Cabo-verdianos ilustres: Viriato Gomes da Fonseca, o General de Coculi


Foi inventor, político, militar, com onze louvores e sete condecorações no curriculo, músico (exímio executante de harpa e guitarra), tendo recebido das mãos da rainha D. Amélia uma guitarra especial (familiares referem que foi um violino de ouro) e participado em tertúlias com o Infante D. Afonso e D. Carlos, que o estimavam e lhe franqueavam as portas do Paço.
Viriato da Fonseca era igualmente um hábil contabilista e chegou mesmo a ser indigitado para ministro das Finanças de Portugal. Álvaro de Castro, na épocaPresidente do Conselho, ofereceu-lhe o cargo de Governador Geral de Angola, mas Viriato da Fonseca recusou. Preferiu esperar pela vaga de Governador Geral de Cabo Verde - que nunca chegaria, devido às mudanças políticas que se sucederam.

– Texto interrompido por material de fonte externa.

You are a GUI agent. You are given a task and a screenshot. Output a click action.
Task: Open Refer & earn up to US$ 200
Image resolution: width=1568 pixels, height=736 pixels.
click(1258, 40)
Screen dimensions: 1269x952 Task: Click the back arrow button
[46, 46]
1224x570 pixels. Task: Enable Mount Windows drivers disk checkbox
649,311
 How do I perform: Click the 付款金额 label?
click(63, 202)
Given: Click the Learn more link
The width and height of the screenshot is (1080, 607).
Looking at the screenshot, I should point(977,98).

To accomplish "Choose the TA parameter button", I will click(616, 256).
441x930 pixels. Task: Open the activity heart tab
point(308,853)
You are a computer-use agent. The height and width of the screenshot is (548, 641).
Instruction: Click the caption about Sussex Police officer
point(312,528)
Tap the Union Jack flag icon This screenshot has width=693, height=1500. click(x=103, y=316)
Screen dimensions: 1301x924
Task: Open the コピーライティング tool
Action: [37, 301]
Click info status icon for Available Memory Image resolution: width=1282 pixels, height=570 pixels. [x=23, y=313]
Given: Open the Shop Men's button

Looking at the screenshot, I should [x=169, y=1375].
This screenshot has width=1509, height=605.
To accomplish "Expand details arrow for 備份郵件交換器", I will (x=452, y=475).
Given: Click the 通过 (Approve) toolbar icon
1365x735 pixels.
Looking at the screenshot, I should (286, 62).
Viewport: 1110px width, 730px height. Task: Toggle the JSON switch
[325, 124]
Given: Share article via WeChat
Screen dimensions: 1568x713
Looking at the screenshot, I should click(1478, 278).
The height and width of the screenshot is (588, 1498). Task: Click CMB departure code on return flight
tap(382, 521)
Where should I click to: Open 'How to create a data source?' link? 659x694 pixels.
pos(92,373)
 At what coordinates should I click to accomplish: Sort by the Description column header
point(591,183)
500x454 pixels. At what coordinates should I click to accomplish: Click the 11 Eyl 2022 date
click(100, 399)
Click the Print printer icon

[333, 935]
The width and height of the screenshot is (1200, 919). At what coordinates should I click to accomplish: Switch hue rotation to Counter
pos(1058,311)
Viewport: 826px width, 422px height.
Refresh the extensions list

Viriato Gomes da Fonseca nasceu em 1863, no lugar de Curral do Coculi, freguesia de Santo Crucifixo, na ilha de Santo Antão. Aos sete anos viajou para Lisboa, tendo concluido os seus estudos de Artilharia na Escola de Guerra. Em 1897, o jovem tenente regressa a Cabo Verde com o objectivo fixo de ajudar no desenvolvimento das ilhas.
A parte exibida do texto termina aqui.